Article:
##########

Dossier : IMM-2692-08

Référence : 2009 CF 377

Ottawa (Ontario), le 16 avril 2009

En présence de monsieur le juge Pinard

ENTRE :

STEPAN LYLAK

demandeur

 

et

 

LE MINISTRE DE LA CITOYENNETÉ

ET DE L’IMMIGRATION

défendeur

 

 

 

MOTIFS DU JUGEMENT ET JUGEMENT

 

 

[1]               Il s’agit d’une demande de contrôle judiciaire conformément au paragraphe 72(1) de la Loi sur l’immigration et la protection des réfugiés, L.C. 2001, ch. 27 (la Loi), d’une décision d’une agente d’immigration datée du 3 juin 2008 et concernant une demande fondée sur des considérations humanitaires (la demande CH).

 

[2]               Le demandeur soutient que l’agente d’immigration a commis une erreur susceptible de  contrôle dans son évaluation de la demande CH qu’il a présentée au Canada.

##########

Données affichées:
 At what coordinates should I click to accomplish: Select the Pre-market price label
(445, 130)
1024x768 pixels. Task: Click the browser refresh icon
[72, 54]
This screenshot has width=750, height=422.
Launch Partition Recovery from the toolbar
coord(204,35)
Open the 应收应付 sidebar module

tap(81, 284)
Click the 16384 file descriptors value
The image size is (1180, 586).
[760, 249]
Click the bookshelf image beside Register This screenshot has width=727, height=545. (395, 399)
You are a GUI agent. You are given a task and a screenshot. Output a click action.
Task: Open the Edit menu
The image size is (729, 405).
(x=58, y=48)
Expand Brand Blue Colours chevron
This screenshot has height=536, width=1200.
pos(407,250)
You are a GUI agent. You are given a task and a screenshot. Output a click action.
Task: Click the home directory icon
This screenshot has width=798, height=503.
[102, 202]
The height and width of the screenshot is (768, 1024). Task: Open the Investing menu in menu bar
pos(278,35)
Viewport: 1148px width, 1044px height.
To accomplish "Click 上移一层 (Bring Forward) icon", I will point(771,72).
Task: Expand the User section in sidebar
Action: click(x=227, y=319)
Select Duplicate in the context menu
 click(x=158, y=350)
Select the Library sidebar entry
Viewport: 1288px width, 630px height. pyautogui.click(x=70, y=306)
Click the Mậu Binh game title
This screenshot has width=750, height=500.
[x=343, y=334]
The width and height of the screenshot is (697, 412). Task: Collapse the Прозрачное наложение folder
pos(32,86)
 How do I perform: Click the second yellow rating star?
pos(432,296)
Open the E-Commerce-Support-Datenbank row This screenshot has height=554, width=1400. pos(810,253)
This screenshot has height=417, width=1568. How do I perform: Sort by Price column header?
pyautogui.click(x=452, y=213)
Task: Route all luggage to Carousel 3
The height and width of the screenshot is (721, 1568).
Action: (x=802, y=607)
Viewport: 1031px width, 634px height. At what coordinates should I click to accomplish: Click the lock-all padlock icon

##########

Série de tâches:
a. Veuillez recopier à l'identique le passage du jugement allant de « [2]               Le demandeur » jusqu'à « présentée au Canada. ».
b. Pour chaque affirmation, indiquez par oui ou par non si elle concorde avec le jugement, et citez textuellement les mots du jugement qui permettent de trancher.
(i) La décision de l'agente d'immigration est datée du 3 juin 2008.
(ii) La demande de contrôle judiciaire est présentée conformément au paragraphe 27(1) de la Loi.
(iii) Le demandeur a présenté sa demande CH hors du Canada.
c. Poursuivez la rédaction du jugement à partir de sa dernière phrase.

Réponses aux exercices:
a.
[2]               Le demandeur soutient que l’agente d’immigration a commis une erreur susceptible de  contrôle dans son évaluation de la demande CH qu’il a présentée au Canada.

b.
(i) Oui : « datée du 3 juin 2008 ».
(ii) Non : « conformément au paragraphe 72(1) de la Loi ».
(iii) Non : « la demande CH qu’il a présentée au Canada ».

c.
[3]               On devrait faire preuve d’une retenue considérable envers les décisions d’agents d’immigration exerçant les pouvoirs conférés par l’article 25 de la Loi (Baker c. Canada (M.C.I.), [1999] 2 R.C.S. 817, au paragraphe 62). Leurs décisions ne devraient pas être modifiées à moins qu’elles ne soient déraisonnables (Rai c. Canada (M.C.I.), [2007] A.C.F. no 12 (1re inst.) (QL), 2007  CF 12, 305 F.T.R. 135, 154 A.C.W.S. (3d) 932, aux paragraphes 32 et 33).

 

[4]               À l’audience, le demandeur a fait valoir quatre arguments à l’appui de sa thèse. Premièrement, le demandeur a soutenu que l’agente n’avait pas tenu compte des difficultés   psychologiques que lui causerait la nécessité d’avoir à quitter son poste à l’église catholique ukrainienne, qui était maintenant [traduction] « au cœur de son identité religieuse et personnelle ».

 

[5]               Deuxièmement, le demandeur a avancé que l’agente avait commis une erreur dans son évaluation de la relation qu’il avait avec sa tante, en ne prenant pas dûment en considération les affidavits dans lesquels celle-ci attestait des détails de cette relation.

 

[6]               Troisièmement, le demandeur a affirmé qu’il y avait déni de justice naturelle parce que l’agente n’avait pas émis de réserves relativement à une note « illisible » d’un médecin avant de rendre sa décision, privant ainsi le demandeur de la possibilité de produire un élément de preuve plus satisfaisant.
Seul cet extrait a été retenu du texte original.